◆ Task to carry out:
Please quote only the lines that start at the one with "Open help icon" and go on to the last line of the data, both ends kept.

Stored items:
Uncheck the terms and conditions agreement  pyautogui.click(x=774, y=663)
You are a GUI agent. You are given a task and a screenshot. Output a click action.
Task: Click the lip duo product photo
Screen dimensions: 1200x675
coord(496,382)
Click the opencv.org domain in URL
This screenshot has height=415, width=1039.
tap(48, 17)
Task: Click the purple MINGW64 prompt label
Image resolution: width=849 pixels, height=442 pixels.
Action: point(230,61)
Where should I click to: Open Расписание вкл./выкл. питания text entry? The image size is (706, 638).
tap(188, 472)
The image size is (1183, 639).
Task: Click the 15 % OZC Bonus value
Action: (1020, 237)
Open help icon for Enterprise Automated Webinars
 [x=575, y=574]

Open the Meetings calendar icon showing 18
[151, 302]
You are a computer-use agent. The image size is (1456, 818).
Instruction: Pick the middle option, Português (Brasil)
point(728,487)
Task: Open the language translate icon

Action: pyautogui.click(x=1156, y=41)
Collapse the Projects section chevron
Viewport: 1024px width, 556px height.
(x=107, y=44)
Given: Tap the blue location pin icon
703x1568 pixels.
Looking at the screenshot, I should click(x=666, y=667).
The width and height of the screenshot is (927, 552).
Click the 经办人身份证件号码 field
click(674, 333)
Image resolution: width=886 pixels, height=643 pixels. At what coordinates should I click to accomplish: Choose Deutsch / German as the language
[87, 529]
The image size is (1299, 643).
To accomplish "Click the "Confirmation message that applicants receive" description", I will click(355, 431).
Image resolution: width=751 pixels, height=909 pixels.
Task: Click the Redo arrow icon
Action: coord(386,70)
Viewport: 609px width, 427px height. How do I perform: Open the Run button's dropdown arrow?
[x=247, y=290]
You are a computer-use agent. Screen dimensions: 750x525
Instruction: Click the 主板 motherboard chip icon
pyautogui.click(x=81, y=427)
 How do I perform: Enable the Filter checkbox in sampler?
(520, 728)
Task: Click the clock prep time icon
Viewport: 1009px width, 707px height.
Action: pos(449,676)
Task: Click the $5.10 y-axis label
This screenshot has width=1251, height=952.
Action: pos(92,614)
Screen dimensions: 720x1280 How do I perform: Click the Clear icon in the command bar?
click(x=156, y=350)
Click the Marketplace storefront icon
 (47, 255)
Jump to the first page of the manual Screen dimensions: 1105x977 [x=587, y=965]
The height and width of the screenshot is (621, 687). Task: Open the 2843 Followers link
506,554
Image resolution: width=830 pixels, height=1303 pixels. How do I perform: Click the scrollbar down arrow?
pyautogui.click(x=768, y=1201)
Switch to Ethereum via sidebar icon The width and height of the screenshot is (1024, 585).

◆ Solution for this problem:
Open help icon for Enterprise Automated Webinars
 [x=575, y=574]

Open the Meetings calendar icon showing 18
[151, 302]
You are a computer-use agent. The image size is (1456, 818).
Instruction: Pick the middle option, Português (Brasil)
point(728,487)
Task: Open the language translate icon

Action: pyautogui.click(x=1156, y=41)
Collapse the Projects section chevron
Viewport: 1024px width, 556px height.
(x=107, y=44)
Given: Tap the blue location pin icon
703x1568 pixels.
Looking at the screenshot, I should click(x=666, y=667).
The width and height of the screenshot is (927, 552).
Click the 经办人身份证件号码 field
click(674, 333)
Image resolution: width=886 pixels, height=643 pixels. At what coordinates should I click to accomplish: Choose Deutsch / German as the language
[87, 529]
The image size is (1299, 643).
To accomplish "Click the "Confirmation message that applicants receive" description", I will click(355, 431).
Image resolution: width=751 pixels, height=909 pixels.
Task: Click the Redo arrow icon
Action: coord(386,70)
Viewport: 609px width, 427px height. How do I perform: Open the Run button's dropdown arrow?
[x=247, y=290]
You are a computer-use agent. Screen dimensions: 750x525
Instruction: Click the 主板 motherboard chip icon
pyautogui.click(x=81, y=427)
 How do I perform: Enable the Filter checkbox in sampler?
(520, 728)
Task: Click the clock prep time icon
Viewport: 1009px width, 707px height.
Action: pos(449,676)
Task: Click the $5.10 y-axis label
This screenshot has width=1251, height=952.
Action: pos(92,614)
Screen dimensions: 720x1280 How do I perform: Click the Clear icon in the command bar?
click(x=156, y=350)
Click the Marketplace storefront icon
 (47, 255)
Jump to the first page of the manual Screen dimensions: 1105x977 [x=587, y=965]
The height and width of the screenshot is (621, 687). Task: Open the 2843 Followers link
506,554
Image resolution: width=830 pixels, height=1303 pixels. How do I perform: Click the scrollbar down arrow?
pyautogui.click(x=768, y=1201)
Switch to Ethereum via sidebar icon The width and height of the screenshot is (1024, 585).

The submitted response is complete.